About this exercise => From the records below, transcribe exactly the lines that begin at the line with "Open the three-dots more menu" and end at the line with "Given: Open the purple lightning event marker", both included.

[Dataset entries]
------
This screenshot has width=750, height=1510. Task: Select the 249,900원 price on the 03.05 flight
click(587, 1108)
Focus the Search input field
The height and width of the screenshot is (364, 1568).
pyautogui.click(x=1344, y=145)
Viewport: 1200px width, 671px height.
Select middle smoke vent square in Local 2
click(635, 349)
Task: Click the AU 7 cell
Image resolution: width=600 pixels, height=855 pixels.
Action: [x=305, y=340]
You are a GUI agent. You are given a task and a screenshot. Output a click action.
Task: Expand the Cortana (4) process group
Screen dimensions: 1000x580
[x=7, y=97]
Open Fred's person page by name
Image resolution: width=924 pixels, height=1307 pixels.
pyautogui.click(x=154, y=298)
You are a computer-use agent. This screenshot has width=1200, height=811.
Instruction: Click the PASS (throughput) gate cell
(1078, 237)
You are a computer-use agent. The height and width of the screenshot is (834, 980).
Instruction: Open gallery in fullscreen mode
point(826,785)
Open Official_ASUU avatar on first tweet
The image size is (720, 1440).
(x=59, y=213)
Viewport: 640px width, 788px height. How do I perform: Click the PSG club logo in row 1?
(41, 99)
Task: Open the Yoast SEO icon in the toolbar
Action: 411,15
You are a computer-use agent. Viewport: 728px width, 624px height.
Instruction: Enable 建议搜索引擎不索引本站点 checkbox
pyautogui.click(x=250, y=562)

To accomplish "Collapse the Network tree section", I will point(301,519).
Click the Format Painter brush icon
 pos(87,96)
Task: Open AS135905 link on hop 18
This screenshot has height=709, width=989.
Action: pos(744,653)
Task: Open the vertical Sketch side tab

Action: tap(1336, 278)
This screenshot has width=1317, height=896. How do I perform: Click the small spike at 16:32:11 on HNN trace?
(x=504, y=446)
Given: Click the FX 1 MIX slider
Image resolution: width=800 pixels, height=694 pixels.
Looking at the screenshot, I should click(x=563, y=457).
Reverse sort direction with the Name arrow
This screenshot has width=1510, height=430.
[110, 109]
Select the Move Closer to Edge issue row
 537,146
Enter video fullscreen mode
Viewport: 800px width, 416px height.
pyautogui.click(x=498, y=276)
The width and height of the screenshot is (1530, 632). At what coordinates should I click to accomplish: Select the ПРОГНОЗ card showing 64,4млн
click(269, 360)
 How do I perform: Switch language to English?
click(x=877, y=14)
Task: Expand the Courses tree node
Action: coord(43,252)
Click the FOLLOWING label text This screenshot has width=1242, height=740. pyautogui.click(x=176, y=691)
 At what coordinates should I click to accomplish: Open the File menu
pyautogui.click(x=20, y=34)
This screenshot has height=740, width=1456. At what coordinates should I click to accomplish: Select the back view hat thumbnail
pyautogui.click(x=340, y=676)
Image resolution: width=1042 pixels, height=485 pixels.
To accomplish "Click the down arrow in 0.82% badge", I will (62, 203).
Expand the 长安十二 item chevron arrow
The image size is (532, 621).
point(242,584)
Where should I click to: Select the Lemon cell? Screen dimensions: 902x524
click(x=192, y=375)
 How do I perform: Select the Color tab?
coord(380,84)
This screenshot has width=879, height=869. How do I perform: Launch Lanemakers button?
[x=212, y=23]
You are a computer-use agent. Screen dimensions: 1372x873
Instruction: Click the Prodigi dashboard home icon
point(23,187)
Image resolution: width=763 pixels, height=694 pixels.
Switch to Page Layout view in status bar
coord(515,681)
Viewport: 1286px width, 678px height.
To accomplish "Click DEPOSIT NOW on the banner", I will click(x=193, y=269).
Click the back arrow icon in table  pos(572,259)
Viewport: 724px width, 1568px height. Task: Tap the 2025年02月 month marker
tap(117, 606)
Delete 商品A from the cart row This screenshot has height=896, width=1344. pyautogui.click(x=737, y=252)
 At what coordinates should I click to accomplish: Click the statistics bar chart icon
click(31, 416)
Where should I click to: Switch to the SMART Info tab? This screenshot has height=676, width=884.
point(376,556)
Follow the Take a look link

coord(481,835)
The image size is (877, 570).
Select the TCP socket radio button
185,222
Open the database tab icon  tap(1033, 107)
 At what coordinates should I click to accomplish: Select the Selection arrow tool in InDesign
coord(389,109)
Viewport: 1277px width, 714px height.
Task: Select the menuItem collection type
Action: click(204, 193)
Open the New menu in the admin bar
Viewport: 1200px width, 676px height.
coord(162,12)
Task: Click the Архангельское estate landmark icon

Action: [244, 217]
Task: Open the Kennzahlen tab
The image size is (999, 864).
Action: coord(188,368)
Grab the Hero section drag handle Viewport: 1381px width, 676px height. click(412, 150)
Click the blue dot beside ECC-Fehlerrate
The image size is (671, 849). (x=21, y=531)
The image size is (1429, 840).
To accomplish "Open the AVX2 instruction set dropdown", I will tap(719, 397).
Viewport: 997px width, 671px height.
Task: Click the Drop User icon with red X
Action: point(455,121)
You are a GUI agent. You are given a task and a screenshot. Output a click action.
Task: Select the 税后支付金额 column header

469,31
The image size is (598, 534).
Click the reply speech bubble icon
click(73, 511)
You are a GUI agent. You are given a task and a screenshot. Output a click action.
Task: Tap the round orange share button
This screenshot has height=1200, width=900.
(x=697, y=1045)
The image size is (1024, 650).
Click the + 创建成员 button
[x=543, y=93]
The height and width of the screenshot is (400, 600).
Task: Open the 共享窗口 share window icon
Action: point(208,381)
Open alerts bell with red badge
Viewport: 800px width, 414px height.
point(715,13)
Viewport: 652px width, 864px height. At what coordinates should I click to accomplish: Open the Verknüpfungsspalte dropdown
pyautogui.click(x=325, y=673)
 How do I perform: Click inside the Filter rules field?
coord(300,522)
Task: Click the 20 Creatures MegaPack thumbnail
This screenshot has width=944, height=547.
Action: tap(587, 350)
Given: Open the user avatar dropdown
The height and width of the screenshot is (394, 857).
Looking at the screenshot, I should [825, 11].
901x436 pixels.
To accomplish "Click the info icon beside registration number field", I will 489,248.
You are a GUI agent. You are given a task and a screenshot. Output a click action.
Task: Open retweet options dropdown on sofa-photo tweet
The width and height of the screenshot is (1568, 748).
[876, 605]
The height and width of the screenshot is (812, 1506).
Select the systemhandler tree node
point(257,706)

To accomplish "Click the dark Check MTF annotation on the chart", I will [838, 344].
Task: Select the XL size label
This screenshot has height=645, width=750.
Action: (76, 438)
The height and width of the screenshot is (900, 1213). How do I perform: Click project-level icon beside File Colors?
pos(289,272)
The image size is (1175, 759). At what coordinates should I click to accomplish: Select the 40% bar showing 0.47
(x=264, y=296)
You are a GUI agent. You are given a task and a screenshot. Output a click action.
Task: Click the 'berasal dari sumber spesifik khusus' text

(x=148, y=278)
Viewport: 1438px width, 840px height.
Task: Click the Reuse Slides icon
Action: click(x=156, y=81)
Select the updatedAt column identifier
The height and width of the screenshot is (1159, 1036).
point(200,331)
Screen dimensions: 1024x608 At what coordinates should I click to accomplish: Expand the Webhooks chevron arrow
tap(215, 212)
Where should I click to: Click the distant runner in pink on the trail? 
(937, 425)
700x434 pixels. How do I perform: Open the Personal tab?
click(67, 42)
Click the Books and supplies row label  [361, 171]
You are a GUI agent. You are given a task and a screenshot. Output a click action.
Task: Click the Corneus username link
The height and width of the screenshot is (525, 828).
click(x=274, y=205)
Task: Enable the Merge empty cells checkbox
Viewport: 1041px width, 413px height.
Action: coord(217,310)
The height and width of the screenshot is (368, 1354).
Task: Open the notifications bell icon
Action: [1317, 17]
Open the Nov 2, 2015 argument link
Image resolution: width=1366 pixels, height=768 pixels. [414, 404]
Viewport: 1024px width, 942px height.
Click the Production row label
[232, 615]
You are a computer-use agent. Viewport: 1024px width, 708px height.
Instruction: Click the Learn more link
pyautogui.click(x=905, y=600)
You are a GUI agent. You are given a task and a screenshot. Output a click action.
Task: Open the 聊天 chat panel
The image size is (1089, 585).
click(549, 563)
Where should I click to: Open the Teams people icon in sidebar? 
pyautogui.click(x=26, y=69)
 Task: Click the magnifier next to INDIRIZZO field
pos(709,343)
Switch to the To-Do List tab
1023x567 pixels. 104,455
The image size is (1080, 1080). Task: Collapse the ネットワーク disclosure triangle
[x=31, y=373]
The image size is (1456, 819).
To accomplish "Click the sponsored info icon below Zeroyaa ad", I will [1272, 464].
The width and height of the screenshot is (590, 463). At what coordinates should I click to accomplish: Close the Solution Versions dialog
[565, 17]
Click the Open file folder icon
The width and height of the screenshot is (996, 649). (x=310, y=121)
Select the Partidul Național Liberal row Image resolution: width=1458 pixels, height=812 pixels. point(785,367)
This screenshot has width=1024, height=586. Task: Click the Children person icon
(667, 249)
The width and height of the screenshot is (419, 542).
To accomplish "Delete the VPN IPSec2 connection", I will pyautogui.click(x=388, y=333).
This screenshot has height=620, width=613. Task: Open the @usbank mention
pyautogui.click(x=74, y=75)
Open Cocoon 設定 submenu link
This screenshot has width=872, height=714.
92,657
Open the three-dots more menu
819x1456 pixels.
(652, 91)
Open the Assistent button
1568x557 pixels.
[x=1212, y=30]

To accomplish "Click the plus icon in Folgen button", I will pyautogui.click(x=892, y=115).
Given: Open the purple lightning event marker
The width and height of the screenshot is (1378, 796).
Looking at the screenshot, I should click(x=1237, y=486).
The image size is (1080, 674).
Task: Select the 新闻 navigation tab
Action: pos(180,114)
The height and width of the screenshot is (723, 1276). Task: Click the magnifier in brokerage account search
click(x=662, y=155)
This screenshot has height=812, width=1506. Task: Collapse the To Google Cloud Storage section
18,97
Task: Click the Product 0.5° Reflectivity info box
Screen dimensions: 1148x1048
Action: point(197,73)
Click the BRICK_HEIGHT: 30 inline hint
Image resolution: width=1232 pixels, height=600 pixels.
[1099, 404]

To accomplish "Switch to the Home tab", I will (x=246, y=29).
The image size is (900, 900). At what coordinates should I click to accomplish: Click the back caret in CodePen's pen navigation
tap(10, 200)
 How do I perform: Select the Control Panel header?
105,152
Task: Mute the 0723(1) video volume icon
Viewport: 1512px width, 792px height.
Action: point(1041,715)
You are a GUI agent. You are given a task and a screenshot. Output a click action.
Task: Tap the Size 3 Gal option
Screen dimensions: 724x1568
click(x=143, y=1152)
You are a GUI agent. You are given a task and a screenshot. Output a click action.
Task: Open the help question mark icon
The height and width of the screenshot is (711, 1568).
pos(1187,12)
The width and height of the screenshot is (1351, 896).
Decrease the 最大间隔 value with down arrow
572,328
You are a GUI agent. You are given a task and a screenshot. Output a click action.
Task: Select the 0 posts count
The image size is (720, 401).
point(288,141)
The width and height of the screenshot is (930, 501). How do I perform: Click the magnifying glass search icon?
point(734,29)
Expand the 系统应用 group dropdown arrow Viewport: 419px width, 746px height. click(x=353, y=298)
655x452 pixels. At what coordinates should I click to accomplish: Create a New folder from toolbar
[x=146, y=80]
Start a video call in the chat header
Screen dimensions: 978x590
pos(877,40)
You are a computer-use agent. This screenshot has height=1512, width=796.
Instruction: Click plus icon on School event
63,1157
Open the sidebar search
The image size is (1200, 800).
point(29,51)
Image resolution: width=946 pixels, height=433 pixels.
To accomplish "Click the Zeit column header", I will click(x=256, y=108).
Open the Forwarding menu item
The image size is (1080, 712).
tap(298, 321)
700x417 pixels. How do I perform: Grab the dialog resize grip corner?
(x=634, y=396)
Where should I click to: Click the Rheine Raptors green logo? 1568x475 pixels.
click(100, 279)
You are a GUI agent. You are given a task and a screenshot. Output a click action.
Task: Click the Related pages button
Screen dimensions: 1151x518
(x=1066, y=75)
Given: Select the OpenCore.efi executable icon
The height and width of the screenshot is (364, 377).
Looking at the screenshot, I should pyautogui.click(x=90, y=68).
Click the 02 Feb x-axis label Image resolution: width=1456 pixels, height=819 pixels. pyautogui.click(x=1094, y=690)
------
Result of the exercise =>
Open the three-dots more menu
819x1456 pixels.
(652, 91)
Open the Assistent button
1568x557 pixels.
[x=1212, y=30]

To accomplish "Click the plus icon in Folgen button", I will pyautogui.click(x=892, y=115).
Given: Open the purple lightning event marker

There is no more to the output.